For me, the most striking aspects of both the L’Enfant and McMillan plans aren’t their immediate transformations of the Mall, but the long-term vision they also encouraged. When L’Enfant was designing the capital city, it had to have been tempting to name all of the circles and squares created through the implementation of his grid street system. Instead, he left them empty, preferring to allow future Americans to celebrate their own heroes. Similarly, when the McMillan Plan imagined the Mall and the heart of D.C. as a “monumental core” they did so knowing that it would be up to future residents, those not even born yet, to determine the location, subject, and appearance of those monuments, memorials, and museums.

What always strikes me isn’t the idea of explicitly accounting for the future in strategic planning, since I was the one who designed the walking seminar after all, but rather the responses of my clients. Their appreciation, amazement, even shock at the notion of designing with the future in mind speaks volumes to the popularization of immediacy and the true difficulty in taking the long view. Even when a museum or university undertakes a strategic planning process, oftentimes it’s for 5 or 10 years. That L’Enfant and the McMillan Commission were looking 50 years, 100 years, indefinitely into the future speaks to the adventurous vision and the value of their contribution to the physical and psychological landscape of the U.S.

The notion of strategic planning also comes up in a favorite pastime of mine, comic books. There’s the short-term planning – a single writer thinking about the next few story arcs of the book she writes – and long-term planning, on the scale of a grouping of books or even the entirety of a publisher’s line.

At the moment the big two of comic book publishing, Marvel and DC, are both in the middle of a company-wide reboot, Secret Wars in the case of the former and Convergence for the latter. While the need for either company to reboot their line is a topic for another day (hint: it’s unnecessary) there is a distinct difference in the levels of planning put into each, or at least the perception thereof. Secret Wars was spearheaded by writer Jonathan Hickman and his editing team as the culmination of a storyline that was introduced in Avengers (vol. 5) #1 and New Avengers (vol. 3) #1 back in December 2012/January 2013, and is rebooting decades of continuity (although the Marvel NOW! initiative in 2011/12 resulted in renumbering of books and new team compositions, it didn’t affect continuity). Meanwhile Convergence is rebooting a continuity that had just been rebooted in 2011 as the “New 52,” in part in response to Marvel’s major changes, to lagging sales for New 52 books, and also because they needed a respite from ongoing monthly book publishing for a few months while moving their offices from New York City to Los Angeles.

Even before the first books from Secret Wars and Convergence were released, and especially now that the first issues have hit the newsstands, there’s a distinct difference in public responses to the two crossovers.

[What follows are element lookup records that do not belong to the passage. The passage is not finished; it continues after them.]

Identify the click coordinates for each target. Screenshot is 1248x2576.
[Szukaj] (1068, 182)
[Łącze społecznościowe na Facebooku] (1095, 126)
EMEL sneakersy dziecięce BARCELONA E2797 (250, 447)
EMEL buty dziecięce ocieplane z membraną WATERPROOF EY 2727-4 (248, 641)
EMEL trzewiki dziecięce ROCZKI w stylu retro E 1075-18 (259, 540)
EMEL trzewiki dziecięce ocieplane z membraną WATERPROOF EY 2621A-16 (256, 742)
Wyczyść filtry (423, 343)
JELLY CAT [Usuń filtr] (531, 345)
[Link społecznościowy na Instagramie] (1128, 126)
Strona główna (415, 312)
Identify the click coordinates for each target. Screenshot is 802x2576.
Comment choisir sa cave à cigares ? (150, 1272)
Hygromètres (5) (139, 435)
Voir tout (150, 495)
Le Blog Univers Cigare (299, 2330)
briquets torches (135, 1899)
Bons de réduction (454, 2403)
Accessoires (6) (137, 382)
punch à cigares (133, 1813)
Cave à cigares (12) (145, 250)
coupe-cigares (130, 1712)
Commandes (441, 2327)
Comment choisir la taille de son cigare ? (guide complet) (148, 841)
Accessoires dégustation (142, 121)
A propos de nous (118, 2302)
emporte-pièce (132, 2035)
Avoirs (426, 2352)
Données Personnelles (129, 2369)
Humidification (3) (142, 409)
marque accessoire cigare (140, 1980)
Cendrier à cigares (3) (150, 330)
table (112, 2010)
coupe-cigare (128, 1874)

Criticism of Convergence is somewhat negative and at the very least cynical, while that of Secret Wars is a fair bit more open-minded. Critics aren’t quite sure what to make of the Marvel story, but knowing that it was meticulously planned and executed strategically, there’s more willingness to trust the creative staff and let things play out.

That trust comes not just from company goodwill, but from the public acknowledgement by Marvel of their strategic plan, tying it to future company goals and demonstrating to the public the connections between the current storylines and actions in the comics over the past few years. Obviously the nature of a publisher’s strategic plan is different than a cultural institution – the publisher only assures us that a plan exists, while a public entity makes (or at least should make) the entirety of its strategic plan available for public consumption.

And at the end of the day, “strategic planning” is an apt way of describing the way we plan our own lives – our tomorrow, our next week, five years down the road, fifty years down the road. Things don’t always go according to plan, but planning provides a framework for future actions, and serves as an exercise to develop a better sense of what’s meaningful and how best to achieve it, both the end goal and the process of getting there.

Note: Due to a technical hiccup, a draft version of this post appeared yesterday evening. All fixed now!